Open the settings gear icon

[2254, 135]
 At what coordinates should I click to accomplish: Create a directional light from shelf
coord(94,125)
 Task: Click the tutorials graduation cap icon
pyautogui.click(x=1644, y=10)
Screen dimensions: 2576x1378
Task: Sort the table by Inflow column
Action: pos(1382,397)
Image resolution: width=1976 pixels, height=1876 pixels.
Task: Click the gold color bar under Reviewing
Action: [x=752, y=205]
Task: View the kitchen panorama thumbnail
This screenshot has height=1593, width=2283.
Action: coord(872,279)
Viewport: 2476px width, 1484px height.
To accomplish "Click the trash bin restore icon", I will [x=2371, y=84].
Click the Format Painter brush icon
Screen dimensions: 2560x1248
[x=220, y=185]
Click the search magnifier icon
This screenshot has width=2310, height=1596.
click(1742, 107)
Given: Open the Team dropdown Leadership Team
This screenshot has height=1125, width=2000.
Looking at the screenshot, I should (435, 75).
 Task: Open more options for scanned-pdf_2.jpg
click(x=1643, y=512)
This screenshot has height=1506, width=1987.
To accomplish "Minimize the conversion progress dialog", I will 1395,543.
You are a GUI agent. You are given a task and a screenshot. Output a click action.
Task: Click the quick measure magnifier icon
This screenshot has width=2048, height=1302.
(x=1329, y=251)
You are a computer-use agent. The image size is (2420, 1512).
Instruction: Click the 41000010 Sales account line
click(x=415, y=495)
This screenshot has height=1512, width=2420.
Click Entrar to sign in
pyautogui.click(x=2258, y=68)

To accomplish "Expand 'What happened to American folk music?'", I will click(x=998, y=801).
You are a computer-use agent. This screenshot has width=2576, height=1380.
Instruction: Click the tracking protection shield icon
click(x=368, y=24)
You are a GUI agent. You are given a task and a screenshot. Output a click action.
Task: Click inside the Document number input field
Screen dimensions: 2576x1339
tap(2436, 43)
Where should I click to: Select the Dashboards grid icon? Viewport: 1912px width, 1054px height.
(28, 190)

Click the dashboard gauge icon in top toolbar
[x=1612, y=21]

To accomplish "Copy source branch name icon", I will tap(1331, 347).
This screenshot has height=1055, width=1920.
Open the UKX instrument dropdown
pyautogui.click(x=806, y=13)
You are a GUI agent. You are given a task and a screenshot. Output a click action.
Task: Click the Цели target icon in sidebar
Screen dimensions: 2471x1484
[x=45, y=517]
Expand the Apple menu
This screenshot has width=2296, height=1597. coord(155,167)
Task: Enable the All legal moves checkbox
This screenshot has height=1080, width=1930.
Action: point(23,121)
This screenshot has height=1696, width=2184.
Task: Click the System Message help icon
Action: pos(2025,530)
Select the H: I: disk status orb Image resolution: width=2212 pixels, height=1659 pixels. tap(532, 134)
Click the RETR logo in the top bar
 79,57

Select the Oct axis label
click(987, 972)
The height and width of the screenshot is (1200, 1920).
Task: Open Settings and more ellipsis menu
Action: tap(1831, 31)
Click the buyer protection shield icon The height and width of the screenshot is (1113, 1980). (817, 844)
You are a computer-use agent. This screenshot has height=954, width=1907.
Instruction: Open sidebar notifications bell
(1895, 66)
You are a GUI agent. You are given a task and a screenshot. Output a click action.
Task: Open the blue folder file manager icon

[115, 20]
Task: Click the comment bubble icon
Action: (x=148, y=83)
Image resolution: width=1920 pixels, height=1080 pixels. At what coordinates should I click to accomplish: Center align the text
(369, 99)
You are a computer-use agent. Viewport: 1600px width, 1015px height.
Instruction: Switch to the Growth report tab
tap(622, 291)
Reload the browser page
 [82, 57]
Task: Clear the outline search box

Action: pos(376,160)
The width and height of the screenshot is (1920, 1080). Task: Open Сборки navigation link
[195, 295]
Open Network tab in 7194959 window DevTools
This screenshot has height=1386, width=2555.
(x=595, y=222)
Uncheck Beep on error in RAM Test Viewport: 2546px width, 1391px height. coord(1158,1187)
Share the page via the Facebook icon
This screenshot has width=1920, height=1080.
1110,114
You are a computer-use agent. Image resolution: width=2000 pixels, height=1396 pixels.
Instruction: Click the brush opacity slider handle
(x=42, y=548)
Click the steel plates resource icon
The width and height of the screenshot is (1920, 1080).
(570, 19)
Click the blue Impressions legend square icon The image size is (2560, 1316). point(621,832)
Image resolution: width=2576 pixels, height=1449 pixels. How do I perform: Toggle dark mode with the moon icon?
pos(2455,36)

** WHAT IS EXPECTED **
Would you please copy exactly the part of the entries above that begins at the line containing "Screen dimensions: 2576x1339" and ends at the line containing "This screenshot has height=1055, width=1920.", both lines included?

** ANSWER SECTION **
Screen dimensions: 2576x1339
tap(2436, 43)
Where should I click to: Select the Dashboards grid icon? Viewport: 1912px width, 1054px height.
(28, 190)

Click the dashboard gauge icon in top toolbar
[x=1612, y=21]

To accomplish "Copy source branch name icon", I will tap(1331, 347).
This screenshot has height=1055, width=1920.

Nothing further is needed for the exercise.